Барон продолжал молча одеваться, стараясь не видеть слез Хризан-ты.
Уходя из «Гранд-Отеля», барон догадался одеть редингот и захватил черный пластрон и перчатки.
Когда дошло до перчаток, Хризанта бросилась к нему и уста их сомкнулись страстным поцелуем, прерываемым рыданьем.
Но барон был тверд.
Часы уже показывали половину восьмого и автомобиль ждал у подъезда.
— Во всяком случае, дорогая моя, ты ни под каким пред логом не уходи отсюда. Я надеюсь вернуться через час, — сказал он, прощаясь.
Когда принцесса осталась одна, она долго не могла придти в себя. Ее мозг точно перестал работать. Предстоящая дуэль, ей казалось, лишает ее надежд, радостей, всего, всего дорогого и даже жизни. Она сознавала, что с этим человеком ее связывают неуловимые цепи. Жизнь без него — равнялась смерти, той нравственной смерти, какую женщине пережить так трудно и которую она все-таки переживает.

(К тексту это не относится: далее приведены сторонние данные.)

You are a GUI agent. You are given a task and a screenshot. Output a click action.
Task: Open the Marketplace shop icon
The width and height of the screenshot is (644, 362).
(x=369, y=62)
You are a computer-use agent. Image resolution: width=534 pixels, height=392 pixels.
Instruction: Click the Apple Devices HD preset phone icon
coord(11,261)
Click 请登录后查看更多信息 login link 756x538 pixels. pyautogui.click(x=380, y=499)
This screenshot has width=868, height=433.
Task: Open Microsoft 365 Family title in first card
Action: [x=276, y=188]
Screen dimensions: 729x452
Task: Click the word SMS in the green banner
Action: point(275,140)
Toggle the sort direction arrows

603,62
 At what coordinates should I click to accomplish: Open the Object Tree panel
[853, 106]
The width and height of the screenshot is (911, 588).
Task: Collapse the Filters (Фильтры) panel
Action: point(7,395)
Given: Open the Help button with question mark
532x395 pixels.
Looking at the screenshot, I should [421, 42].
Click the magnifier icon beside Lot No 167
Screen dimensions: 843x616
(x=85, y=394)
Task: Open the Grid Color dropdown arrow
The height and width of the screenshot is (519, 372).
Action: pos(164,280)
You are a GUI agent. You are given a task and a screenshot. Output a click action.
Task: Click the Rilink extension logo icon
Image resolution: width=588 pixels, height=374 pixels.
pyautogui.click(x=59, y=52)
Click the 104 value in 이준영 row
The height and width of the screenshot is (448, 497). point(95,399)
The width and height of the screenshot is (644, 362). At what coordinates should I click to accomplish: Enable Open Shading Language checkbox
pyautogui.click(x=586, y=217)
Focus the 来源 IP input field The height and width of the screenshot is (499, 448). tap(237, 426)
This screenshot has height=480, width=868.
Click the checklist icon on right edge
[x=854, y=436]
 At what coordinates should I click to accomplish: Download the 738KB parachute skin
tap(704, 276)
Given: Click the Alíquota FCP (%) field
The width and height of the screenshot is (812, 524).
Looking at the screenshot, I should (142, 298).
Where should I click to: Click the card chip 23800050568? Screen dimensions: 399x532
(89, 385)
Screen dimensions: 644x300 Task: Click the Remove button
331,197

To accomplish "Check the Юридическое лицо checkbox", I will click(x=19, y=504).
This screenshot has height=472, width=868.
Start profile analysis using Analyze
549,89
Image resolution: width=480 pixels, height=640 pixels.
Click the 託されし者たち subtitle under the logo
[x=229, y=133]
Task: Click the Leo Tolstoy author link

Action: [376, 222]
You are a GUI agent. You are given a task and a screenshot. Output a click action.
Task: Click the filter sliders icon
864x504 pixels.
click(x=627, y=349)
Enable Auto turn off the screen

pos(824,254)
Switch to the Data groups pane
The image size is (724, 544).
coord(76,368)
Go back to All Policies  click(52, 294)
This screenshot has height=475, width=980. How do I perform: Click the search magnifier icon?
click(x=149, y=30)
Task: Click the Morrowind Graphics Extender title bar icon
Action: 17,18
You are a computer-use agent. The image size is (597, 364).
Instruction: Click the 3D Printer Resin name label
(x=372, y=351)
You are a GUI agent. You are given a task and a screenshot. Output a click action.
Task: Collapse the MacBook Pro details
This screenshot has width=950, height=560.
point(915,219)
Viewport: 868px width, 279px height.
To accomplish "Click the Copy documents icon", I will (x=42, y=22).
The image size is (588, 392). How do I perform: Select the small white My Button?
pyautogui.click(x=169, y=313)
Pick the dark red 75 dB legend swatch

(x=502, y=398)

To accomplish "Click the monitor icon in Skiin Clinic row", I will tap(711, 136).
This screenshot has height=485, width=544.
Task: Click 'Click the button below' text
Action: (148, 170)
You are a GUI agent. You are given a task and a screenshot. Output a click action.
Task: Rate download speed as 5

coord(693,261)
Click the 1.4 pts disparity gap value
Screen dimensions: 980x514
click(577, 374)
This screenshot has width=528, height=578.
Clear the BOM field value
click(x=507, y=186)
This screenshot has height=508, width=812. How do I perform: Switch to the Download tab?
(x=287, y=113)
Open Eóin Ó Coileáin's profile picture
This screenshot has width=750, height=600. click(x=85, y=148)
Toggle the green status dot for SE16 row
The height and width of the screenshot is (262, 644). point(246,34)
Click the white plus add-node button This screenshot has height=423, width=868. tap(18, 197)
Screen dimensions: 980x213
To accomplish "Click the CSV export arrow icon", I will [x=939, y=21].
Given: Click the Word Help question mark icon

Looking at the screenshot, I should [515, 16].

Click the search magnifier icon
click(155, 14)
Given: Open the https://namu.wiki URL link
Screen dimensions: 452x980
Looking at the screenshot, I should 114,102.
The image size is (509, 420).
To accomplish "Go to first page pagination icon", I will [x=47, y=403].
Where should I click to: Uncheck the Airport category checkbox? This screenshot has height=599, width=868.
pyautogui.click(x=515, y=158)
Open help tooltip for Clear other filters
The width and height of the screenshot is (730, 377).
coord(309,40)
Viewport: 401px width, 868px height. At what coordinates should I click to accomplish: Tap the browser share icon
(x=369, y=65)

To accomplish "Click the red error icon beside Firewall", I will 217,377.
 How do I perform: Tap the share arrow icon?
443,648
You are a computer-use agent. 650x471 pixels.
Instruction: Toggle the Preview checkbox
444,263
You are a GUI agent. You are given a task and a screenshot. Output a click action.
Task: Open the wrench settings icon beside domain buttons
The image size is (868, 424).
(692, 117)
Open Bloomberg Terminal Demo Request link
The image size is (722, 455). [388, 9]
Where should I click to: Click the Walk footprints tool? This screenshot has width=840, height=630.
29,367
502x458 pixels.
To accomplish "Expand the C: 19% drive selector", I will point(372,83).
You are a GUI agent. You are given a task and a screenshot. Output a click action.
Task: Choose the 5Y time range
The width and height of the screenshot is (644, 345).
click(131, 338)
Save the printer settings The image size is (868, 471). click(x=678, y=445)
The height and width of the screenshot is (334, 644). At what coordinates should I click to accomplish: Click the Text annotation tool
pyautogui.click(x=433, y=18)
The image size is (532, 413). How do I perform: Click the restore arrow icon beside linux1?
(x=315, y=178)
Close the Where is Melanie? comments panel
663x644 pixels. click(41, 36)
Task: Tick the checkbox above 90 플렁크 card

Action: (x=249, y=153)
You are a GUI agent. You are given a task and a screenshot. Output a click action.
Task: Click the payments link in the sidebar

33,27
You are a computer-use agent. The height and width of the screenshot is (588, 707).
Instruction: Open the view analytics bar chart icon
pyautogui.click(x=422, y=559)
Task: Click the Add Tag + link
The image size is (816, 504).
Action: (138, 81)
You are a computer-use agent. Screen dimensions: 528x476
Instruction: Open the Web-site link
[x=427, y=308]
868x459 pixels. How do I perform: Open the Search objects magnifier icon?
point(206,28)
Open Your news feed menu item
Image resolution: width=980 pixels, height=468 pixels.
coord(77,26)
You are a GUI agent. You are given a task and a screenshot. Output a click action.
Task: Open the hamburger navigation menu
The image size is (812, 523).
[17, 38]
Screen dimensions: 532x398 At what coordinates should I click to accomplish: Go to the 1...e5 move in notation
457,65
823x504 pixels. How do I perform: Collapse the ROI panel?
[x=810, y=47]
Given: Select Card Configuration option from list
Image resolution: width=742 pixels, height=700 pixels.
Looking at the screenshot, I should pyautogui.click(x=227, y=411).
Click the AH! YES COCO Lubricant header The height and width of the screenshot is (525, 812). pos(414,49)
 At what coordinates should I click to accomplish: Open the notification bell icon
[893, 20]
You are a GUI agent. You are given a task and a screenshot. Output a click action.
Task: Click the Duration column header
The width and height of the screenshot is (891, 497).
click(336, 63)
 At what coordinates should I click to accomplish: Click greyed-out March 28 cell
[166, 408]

Динь, динь, динь, прозвонили часы, показывая три четверти восьмого.
Хризанта как бы проснулась от тяжелого кошмара.
— Нет, я не могу тут сидеть, когда, быть может, в него стреляют, его убивают!
С этими словами она быстро принялась одеваться. Не убрав даже своей прически, наскоро закрутив и слегка приколов ее парой шпилек, она одела свою легкую накидку и с зонтиком в руках выбежала из отеля.
Было так светло на дворе. Солнце так ярко освещало безлюдное Мадридское шоссе. Лишь изредка несся велосипед или какой-нибудь воз с сеном медленно пробирался к Парижу.
Для рабочих было уже поздно, а буржуа сюда заглядывают значительно позднее.
Утренний, весенний аромат листвы действовал благотворно. Хри-занта дышала полной грудью и только сердце, это несчастное женское сердечко, трепетало от волнения в каком-то тревожном ожидании. Принцесса не шла, а бежала, не отдавая себе даже отчета куда и зачем и к чему она стремится.
Она прошла мимо маленькой часовни с громадным распятием Христа.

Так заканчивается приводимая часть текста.